In Europe the sea generally retreated at the end of the Miocene, leaving in the north only Belgium and a small part of northern France under water. In England the sea advanced upon the land; while in the Mediterranean region large areas remained submerged, as in Spain, Algeria, nearly all of central and southern Italy and Sicily, and Greece. In this region volcanic activity was intense, and Aetna, Vesuvius, and the volcanoes of central Italy had begun their operations. Germany has no marine Pliocene, but extensive areas of fluviatile and other continental deposits belong to this epoch; especially famous are the stratified sands of the Eppelsheim basin, called Dinotherium sands, which also occur in several other parts of South Germany. In the lower Main valley are Pliocene lignites, the plants of which are nearly one-half Conifers, but also include many American trees, such as Walnuts and Hickories. Continental Pliocene, containing the same land mammals, occurs in many separate areas of southern Europe and Asia Minor, Mt. Leberon in the south of France, Pikermi near Athens, the island of Samos, which was then part of the continent, and Maragha in Persia, are all celebrated localities of the older Pliocene, while the newer Pliocene fauna is found in great abundance in the river deposits of the lower Arno valley in Italy {Vol d'Arno stage). Over the region of the great Sar-matian Sea of the Upper Miocene were numerous bodies of brackish water, in which lived shells much like those which now inhabit the Caspian.
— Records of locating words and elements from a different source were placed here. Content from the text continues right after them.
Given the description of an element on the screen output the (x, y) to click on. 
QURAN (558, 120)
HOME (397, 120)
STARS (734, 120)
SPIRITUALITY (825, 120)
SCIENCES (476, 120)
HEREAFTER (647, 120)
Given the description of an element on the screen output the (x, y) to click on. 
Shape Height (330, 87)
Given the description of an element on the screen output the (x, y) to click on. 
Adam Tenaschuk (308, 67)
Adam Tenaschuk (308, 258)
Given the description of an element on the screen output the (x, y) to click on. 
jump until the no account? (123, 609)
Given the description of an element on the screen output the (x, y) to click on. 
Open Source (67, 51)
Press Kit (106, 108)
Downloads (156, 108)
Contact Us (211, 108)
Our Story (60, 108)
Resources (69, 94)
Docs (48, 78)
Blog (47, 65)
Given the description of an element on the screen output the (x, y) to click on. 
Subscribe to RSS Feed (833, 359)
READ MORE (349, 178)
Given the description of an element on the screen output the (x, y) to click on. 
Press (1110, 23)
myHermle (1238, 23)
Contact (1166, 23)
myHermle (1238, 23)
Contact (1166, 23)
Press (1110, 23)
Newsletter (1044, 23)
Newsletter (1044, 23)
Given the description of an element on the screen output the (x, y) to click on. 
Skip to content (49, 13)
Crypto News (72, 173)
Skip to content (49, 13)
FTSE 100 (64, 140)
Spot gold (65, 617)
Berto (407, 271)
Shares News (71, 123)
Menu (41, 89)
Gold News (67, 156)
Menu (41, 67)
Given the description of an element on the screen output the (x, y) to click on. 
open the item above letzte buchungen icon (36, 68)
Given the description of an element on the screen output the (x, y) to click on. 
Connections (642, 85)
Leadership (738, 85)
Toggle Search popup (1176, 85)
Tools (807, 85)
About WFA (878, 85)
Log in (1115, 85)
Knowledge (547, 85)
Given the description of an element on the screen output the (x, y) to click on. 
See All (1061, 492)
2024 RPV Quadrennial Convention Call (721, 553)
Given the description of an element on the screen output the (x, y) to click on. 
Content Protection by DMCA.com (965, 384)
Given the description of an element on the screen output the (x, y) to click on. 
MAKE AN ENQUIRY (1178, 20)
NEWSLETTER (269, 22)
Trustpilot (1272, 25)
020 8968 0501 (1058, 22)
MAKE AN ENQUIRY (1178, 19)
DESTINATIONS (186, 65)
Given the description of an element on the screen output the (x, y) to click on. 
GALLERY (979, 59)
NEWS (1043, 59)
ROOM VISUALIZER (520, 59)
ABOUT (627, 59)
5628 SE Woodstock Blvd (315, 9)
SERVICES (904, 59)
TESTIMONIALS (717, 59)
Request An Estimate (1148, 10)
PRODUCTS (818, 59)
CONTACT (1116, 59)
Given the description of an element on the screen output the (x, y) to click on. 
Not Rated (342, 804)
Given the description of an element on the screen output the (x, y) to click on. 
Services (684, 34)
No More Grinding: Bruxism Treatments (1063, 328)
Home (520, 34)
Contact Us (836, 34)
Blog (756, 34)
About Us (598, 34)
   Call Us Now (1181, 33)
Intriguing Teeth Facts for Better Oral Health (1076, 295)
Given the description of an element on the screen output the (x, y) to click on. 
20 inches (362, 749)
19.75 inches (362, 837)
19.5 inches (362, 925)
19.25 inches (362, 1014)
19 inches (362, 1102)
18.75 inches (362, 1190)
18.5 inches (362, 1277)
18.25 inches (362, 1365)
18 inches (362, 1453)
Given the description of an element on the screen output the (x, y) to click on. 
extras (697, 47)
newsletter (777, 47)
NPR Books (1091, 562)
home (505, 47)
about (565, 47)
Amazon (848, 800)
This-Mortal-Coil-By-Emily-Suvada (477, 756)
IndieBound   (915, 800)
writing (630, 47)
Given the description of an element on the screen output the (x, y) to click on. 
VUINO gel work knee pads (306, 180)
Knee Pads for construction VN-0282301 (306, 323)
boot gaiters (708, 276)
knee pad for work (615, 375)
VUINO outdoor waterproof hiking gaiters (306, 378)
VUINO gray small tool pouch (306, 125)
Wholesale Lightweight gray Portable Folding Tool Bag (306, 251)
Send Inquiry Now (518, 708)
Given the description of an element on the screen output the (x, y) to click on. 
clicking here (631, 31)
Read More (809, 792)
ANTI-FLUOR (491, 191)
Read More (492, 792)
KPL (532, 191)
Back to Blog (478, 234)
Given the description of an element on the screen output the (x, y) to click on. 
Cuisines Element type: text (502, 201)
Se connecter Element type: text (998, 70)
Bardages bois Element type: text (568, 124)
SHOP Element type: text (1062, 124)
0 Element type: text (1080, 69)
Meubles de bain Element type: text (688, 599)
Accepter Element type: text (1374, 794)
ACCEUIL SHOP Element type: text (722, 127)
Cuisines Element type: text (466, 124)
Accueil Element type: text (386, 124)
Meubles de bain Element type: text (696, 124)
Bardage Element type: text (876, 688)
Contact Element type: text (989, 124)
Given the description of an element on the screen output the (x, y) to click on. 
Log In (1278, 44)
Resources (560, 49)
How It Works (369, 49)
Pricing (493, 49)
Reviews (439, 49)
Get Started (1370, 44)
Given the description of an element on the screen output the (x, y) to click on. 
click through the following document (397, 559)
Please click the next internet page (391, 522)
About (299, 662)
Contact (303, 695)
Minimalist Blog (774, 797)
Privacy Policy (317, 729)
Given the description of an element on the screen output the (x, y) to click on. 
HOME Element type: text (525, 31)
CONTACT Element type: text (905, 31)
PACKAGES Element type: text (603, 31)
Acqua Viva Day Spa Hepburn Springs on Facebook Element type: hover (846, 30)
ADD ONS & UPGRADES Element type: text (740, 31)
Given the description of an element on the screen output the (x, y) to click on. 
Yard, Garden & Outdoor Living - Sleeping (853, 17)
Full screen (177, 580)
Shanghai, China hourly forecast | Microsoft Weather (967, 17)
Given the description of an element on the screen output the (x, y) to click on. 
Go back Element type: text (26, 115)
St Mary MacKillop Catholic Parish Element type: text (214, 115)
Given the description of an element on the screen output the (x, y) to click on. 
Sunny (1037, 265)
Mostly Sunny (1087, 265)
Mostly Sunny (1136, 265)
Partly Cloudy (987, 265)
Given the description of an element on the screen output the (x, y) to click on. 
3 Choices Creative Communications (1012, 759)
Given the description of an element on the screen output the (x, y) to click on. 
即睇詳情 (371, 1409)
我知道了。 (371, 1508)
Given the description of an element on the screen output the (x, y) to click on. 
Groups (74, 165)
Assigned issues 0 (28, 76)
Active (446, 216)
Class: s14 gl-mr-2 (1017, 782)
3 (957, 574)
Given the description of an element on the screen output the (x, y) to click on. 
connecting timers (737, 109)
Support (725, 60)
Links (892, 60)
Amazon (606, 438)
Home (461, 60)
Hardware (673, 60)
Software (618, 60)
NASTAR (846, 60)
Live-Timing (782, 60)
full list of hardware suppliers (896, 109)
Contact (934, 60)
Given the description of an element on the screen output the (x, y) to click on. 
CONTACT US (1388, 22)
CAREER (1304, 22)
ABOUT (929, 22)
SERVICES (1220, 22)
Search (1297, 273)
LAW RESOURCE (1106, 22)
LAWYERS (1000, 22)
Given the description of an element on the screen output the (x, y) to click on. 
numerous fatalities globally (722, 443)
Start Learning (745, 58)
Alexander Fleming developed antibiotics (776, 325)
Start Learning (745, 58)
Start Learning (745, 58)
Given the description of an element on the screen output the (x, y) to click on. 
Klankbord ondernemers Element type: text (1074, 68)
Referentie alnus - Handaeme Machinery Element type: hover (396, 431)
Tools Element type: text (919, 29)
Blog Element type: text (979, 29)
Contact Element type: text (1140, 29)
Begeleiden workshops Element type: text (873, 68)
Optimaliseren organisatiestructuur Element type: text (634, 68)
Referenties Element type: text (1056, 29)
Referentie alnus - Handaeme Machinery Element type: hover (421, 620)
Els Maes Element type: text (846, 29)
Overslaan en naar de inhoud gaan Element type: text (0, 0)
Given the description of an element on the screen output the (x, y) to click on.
On the south side of the Himalayas, in northern India, are several thousand feet of sandstones and conglomerate, with some clay and lignite, formed principally from the piedmont accumulations transported from the Himalayas during the Pliocene, though probably the process of accumulation began in the Upper Miocene. These deposits now make the Siwalik Hills, famous for their fossil bones; and similar deposits with the same fossils occur in Borneo, and probably Java, which then were connected with Asia. In South America a Pliocene transgression of the sea took place, submerging the entire eastern coast of Argentina and Patagonia (Parand, or Cape Fairweather stage) and .along the line of 470 S. lat., at least, extending to the foothills of the Andes. The marine Pliocene beds were involved in the last upheaval of the southern Andes.